# Reading text:
Coding of an Event in an Analog Data Flow with a First Event Detection Spike and a Second Delayed Spike

The present disclosure generally concerns electronic devices and, more particularly, devices using spiking neurons to code data.

Spiking neurons are capable of coding data flows, for example, video or audio flows. Such neurons for example implement rate coding methods. Rate coding methods typically comprise periodically emitting spikes. The spikes are more particularly emitted at a variable frequency, such a frequency being for example generated according to an amplitude of an event of the data flow which is desired to be coded.

Rate coding methods however do not enable to precisely indicate a time of occurrence of an event. Further, the implementation of rate coding methods generally causes a significant power consumption.

An embodiment provides a data flow coding method comprising:

An embodiment provides a system comprising:

In an embodiment, a method comprises storing, by a neuron of a neural network, spike pattern data originating from the coding of an event, the spike pattern data comprising a set:

In an embodiment, a method comprises: generating, by a first spiking neuron, an event detection signal indicating a time of detection of an event in a data flow; transmitting, from the first spiking neuron to a second spiking neuron, the event detection signal; and generating, by the second spiking neuron, of a spike delayed, with respect to the time of detection of the event, according to an amplitude of the event, the delayed spike being included in a coded signal.

In an embodiment, a device comprises: a first spiking neuron, which, in operation, generates an event detection signal indicating a time of detection of an event in a data flow; and a second spiking neuron coupled to the first spiking neuron, wherein the second spiking neuron, in operation, generates a spike delayed, with respect to the time of detection of the event, according to an amplitude of the event, and the delayed spike is included in a coded signal.

In an embodiment, a system comprises: an encoder including: a first spiking neuron, which, in operation, generates a spike indicating a time of detection of an event in a data flow; and a second spiking neuron coupled to the first spiking neuron, wherein the second spiking neuron, in operation, generates a spike delayed, with respect to the time of detection of the event, according to an amplitude of the event, wherein the encoder, in operation, generates a coded signal including the spike indicating detection of the event and the delayed spike; and a neural network coupled to the encoder, wherein the neural network, in operation, processes coded signals generated by the encoder.

# What is asked:
A. Reproduce the part of the spike coding text that opens with the words "In an embodiment, a system" and closes with "by the encoder.".
B. In the spike coding text, what components make up the system described in the paragraph beginning "In an embodiment, a system comprises"?
C. Pick up the spike coding text after its final paragraph and write the next few sentences.

# Dataset excerpts:
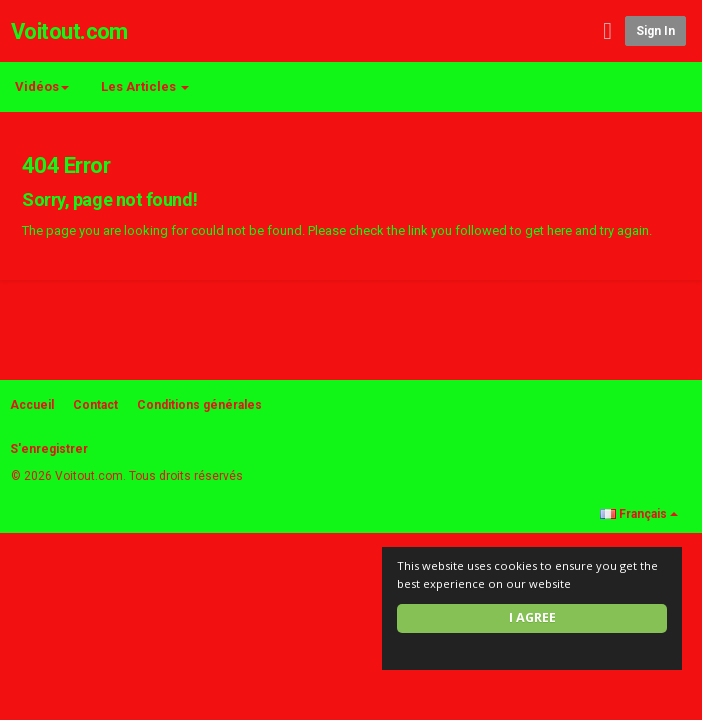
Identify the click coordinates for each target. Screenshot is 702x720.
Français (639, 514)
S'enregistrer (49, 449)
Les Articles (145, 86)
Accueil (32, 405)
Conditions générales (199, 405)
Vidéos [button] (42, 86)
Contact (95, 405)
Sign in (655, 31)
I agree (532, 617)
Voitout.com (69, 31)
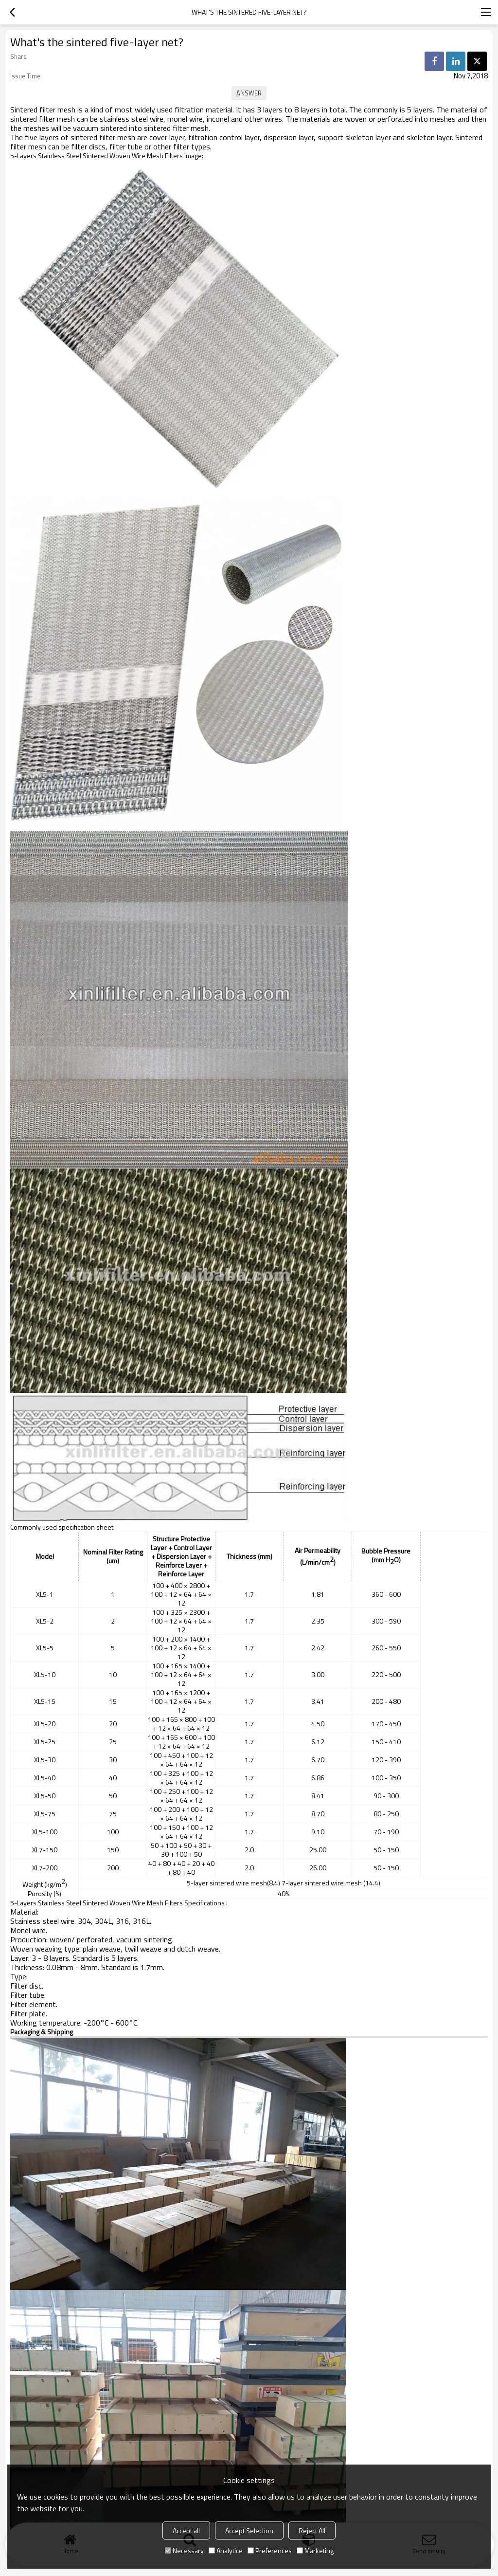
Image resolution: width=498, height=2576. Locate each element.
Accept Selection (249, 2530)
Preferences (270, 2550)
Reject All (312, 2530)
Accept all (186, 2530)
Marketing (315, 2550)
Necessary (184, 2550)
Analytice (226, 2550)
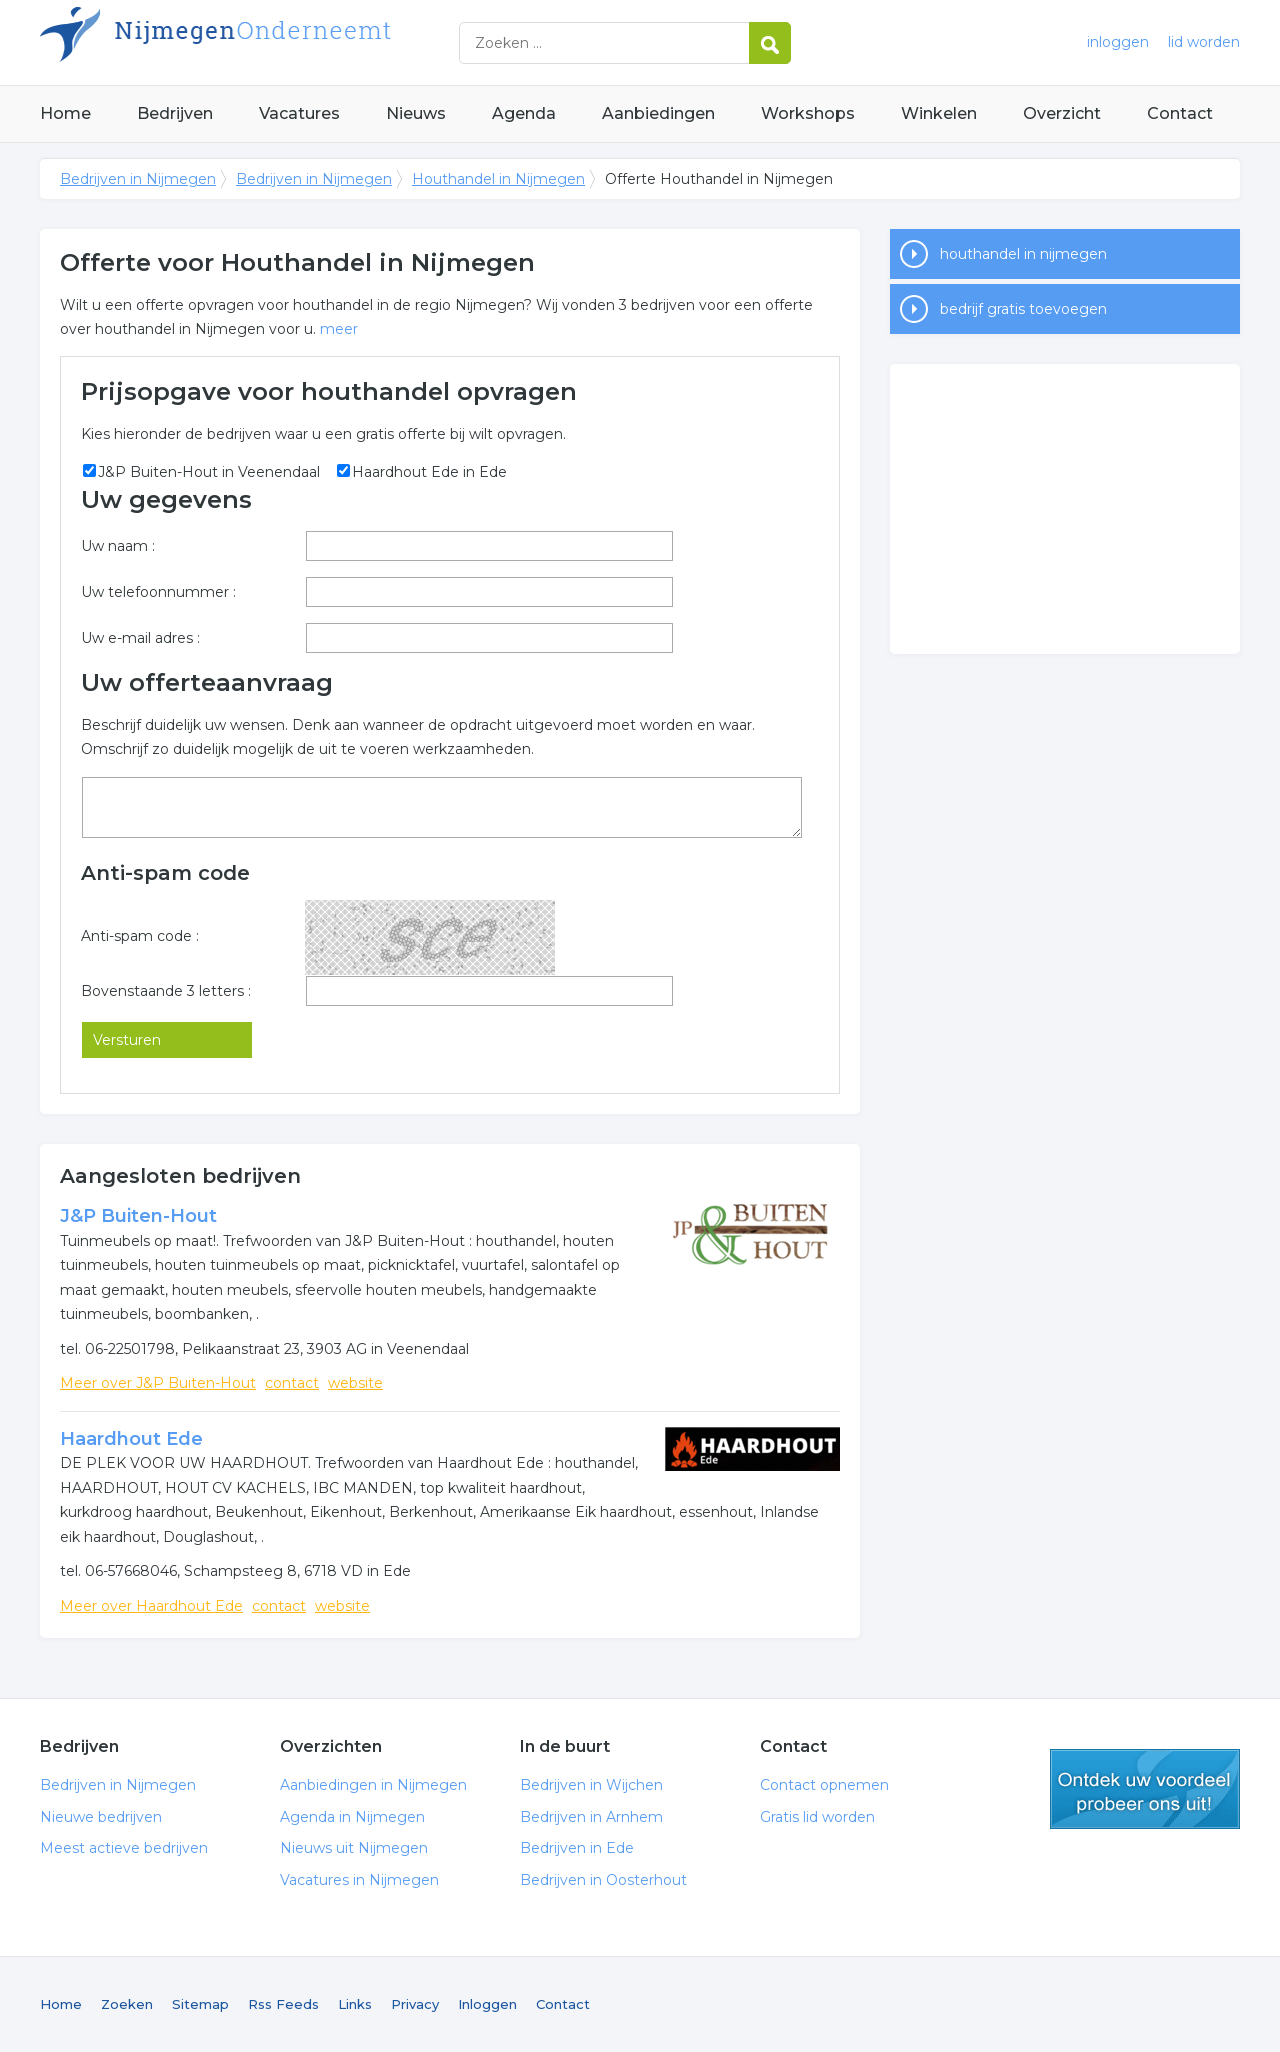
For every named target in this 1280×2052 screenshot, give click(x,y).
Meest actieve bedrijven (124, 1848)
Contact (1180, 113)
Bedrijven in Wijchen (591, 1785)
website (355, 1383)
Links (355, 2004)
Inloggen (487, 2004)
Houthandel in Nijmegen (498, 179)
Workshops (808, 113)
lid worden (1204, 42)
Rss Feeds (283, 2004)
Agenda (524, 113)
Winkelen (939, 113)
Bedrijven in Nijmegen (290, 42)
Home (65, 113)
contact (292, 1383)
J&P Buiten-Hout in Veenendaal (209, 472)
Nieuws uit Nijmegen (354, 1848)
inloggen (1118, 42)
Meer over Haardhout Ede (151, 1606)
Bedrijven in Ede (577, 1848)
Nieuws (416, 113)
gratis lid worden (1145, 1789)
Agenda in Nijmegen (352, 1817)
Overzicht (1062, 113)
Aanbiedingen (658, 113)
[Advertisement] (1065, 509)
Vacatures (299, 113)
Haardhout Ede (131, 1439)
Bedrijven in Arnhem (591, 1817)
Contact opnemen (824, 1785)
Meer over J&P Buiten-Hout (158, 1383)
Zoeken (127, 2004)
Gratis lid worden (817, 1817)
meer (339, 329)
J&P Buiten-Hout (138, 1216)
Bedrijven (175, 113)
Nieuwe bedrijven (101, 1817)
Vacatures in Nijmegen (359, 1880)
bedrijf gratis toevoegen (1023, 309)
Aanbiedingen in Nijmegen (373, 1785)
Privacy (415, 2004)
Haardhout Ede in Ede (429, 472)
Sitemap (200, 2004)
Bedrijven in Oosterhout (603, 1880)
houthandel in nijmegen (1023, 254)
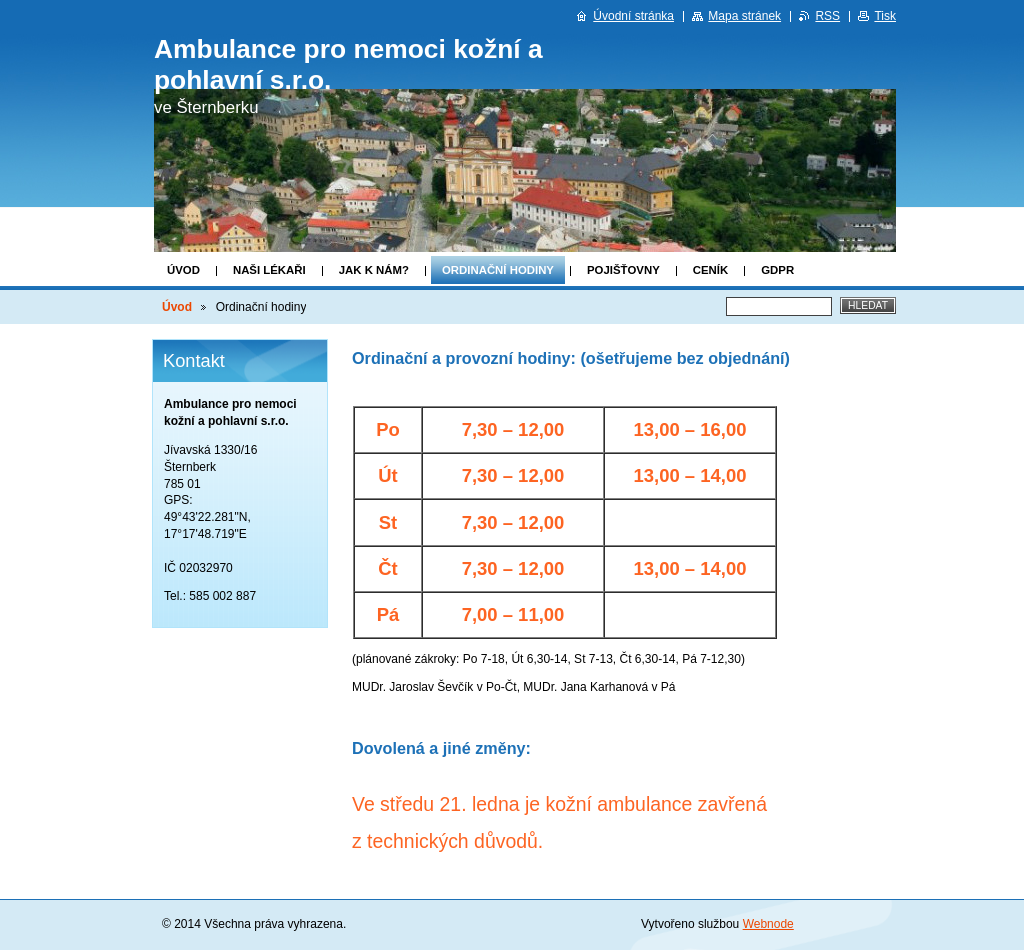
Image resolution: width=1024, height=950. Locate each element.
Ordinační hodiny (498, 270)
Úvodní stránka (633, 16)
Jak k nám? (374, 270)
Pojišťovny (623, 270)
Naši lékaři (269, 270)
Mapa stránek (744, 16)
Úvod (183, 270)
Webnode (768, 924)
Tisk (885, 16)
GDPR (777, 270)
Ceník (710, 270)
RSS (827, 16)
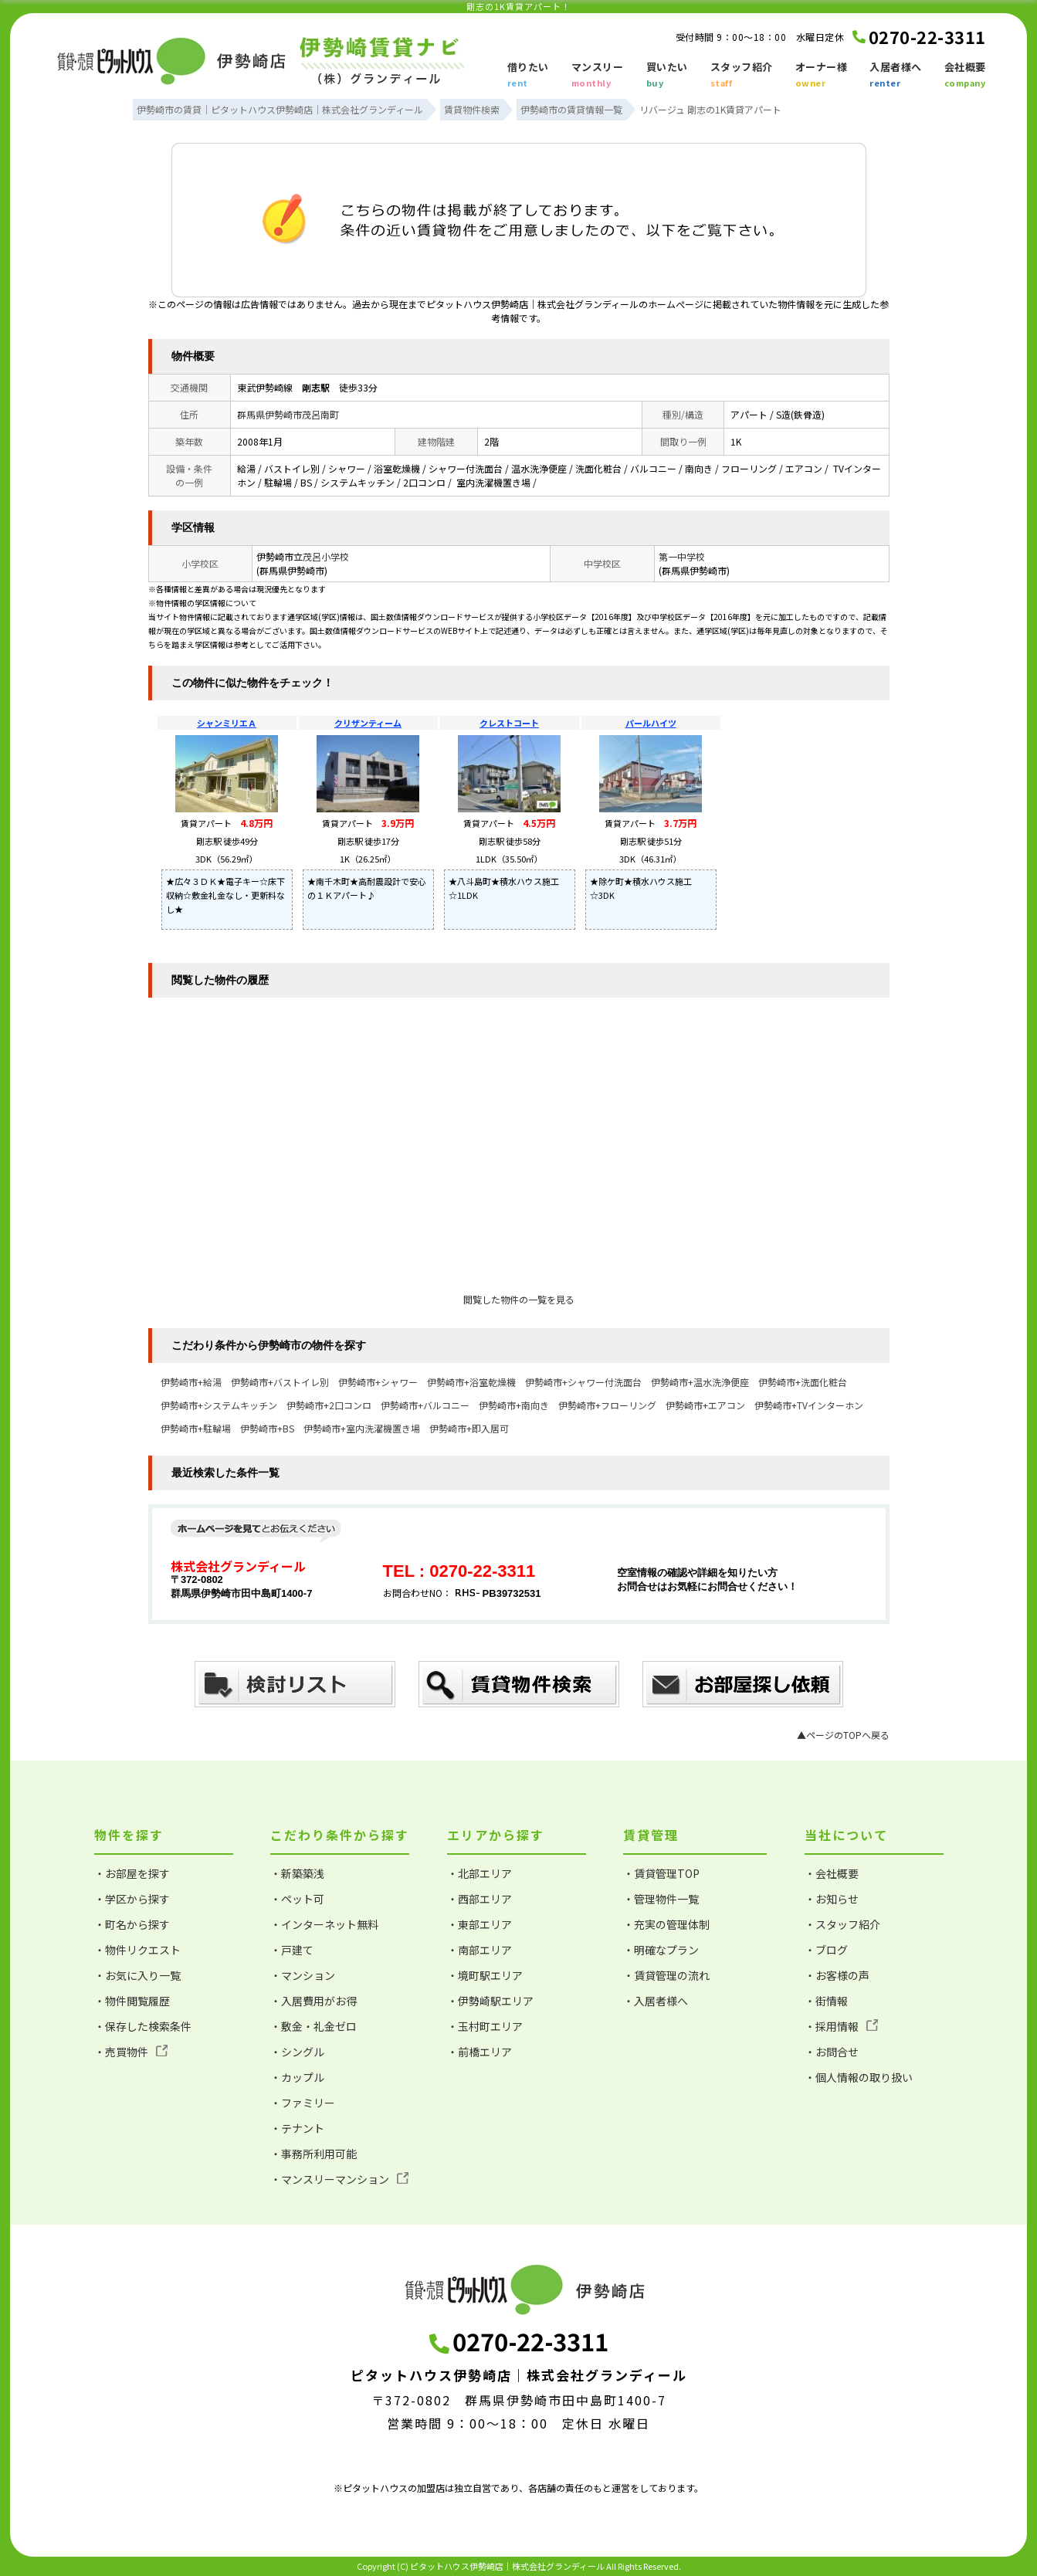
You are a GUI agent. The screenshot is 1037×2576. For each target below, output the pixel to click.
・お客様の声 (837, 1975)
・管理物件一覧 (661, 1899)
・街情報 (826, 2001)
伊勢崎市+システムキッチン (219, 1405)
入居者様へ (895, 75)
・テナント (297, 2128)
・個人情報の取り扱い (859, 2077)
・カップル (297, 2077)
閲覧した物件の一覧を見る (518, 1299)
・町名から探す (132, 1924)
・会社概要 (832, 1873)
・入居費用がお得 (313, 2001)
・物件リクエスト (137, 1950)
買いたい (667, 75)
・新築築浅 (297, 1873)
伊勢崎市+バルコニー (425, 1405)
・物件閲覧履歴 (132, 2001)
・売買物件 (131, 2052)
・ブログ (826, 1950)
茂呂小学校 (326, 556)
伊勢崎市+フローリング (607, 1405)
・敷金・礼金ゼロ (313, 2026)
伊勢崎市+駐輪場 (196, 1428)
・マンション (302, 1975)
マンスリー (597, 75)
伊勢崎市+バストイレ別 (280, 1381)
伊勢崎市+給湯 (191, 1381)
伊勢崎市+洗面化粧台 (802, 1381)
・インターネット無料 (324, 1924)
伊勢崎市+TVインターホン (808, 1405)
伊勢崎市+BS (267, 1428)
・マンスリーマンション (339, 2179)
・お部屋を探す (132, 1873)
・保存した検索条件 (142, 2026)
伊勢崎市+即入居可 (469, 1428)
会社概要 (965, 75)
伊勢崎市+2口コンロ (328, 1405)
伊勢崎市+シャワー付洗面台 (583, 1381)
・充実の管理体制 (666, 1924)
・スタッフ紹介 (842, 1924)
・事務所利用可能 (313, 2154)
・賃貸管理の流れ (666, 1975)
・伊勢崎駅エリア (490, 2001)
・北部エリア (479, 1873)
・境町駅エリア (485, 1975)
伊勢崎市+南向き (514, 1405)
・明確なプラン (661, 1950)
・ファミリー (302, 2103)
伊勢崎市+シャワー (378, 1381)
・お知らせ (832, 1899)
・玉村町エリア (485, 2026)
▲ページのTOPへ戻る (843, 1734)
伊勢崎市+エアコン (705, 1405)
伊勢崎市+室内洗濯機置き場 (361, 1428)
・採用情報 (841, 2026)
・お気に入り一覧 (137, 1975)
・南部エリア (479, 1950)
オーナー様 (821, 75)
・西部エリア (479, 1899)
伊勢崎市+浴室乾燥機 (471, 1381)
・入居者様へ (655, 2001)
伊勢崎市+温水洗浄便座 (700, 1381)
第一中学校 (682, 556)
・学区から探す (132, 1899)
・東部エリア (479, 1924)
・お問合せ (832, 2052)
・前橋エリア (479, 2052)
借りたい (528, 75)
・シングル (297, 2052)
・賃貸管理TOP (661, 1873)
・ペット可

# Answers to each task:
A.
In an embodiment, a system comprises: an encoder including: a first spiking neuron, which, in operation, generates a spike indicating a time of detection of an event in a data flow; and a second spiking neuron coupled to the first spiking neuron, wherein the second spiking neuron, in operation, generates a spike delayed, with respect to the time of detection of the event, according to an amplitude of the event, wherein the encoder, in operation, generates a coded signal including the spike indicating detection of the event and the delayed spike; and a neural network coupled to the encoder, wherein the neural network, in operation, processes coded signals generated by the encoder.

B.
- an encoder
- a first spiking neuron
- a second spiking neuron
- a neural network

C.
In an embodiment, a method comprises: storing, on a set of storage neurons of a neural network, a set of spike pattern data, the storing the set of spike pattern data including: storing first parameters indicative of a presence of spikes on a respective neuron of the set of storage neurons; and storing, on the set of storage neurons of the neural network, second parameters indicative of a timing of spikes on the respective neuron of the set of storage neurons.

In an embodiment, a neural network comprises: a timing neuron, which, in operation, generates a signal indicative of an attention period; and a set of storage neurons coupled to the timing neuron, wherein the set of storage neurons, in operation, store a set of spike pattern data, the set of spike pattern data including: first parameters indicative of a presence of spikes on a respective neuron of the set of storage neurons during the attention period; and second parameters indicative of a timing of spikes on the respective neuron of the set of storage neurons.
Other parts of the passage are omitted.